The Skill Festival, which was organised by the Cameroon Youth Assembly at Biaka University Institute of Buea, last Friday, October 30, brought together dozens of talented and skilful young people who showcased their skills.
The event was meant to showcase to youths what others are doing so they can be motivated to do same, and to tell stakeholders, especially employers, that the youths have skills to offer, according to the event’s organisers.
“What we are doing here is celebrating skills. Unfortunately universities keep churning out degrees, but if the youths don’t have the right skills, both hard and soft skills, to make the required impact in society, they become irrelevant, both to themselves and the society,” said Dr Tanju Kotto, one of the keynote speakers at the event.

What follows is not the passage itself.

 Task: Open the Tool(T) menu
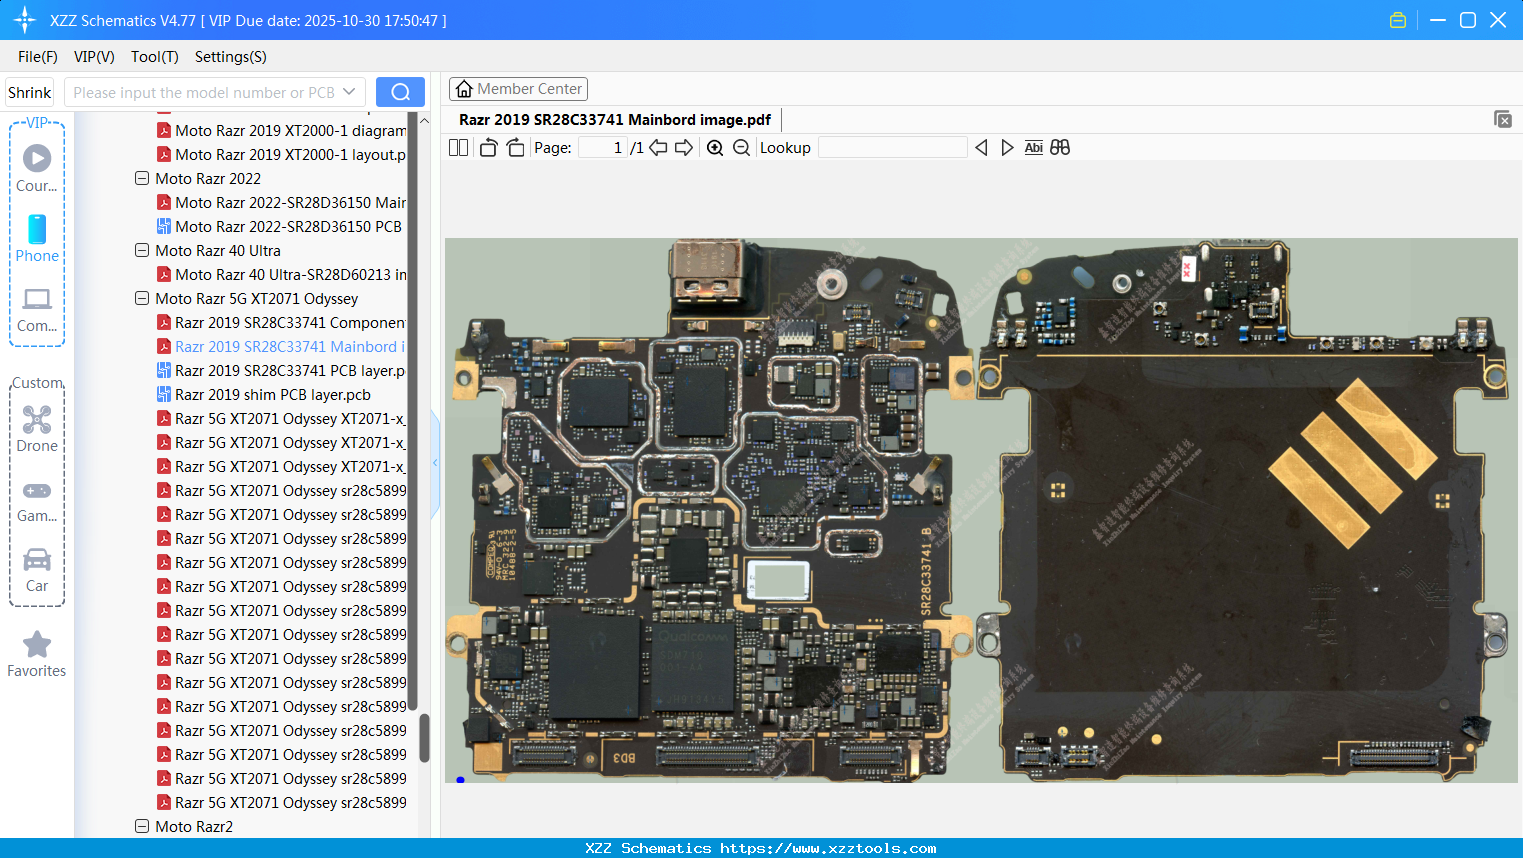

He talked to youths about FAME which, he said, stands for focus, attitude, movement and emptiness. He said youths must be focused and look in one direction until they achieve their vision; possess a good attitude towards everyone; move and progress in what they do and empty out anything negative that hinders them.
“If the world does not know we have these skills, the world cannot enable us make these skills impactful. I don’t believe that there’s unemployment and I do not believe that employment is what is going to solve the problems that we have in our society.
“This is what I believe: if people realise who they are and what they can offer to society, the language not only changes from employment to impact, but it energises the impact, so that instead of talking about employment and unemployment we are talking about impact. You do not need to be employed to make impact in your society, but when you have a marketable skill, your impact becomes very visible,” said Dr Tanju Kotto.
In an era where young people are striving to be successful, youths were advised to recognise their purpose, and pursue it without competing with others.
“Know who you are, first of all know where you come from; you have to avoid competition… some people were born with silver spoons, some have better opportunities than ourselves. You need to know the purpose of life and the purpose of your life…” said Sylvia Keys, a trained coach, TV Anchor and Communication expert.
In drama and spoken word poetry showcased by some youths, they depicted the gruesome killing of young people in the crisis in the English-speaking regions, emphasising on the Kumba school massacre of October 24.
Apart from singing, dancing and comedy performed at the event, youths also exhibited some hand works including cakes, paintings, among others.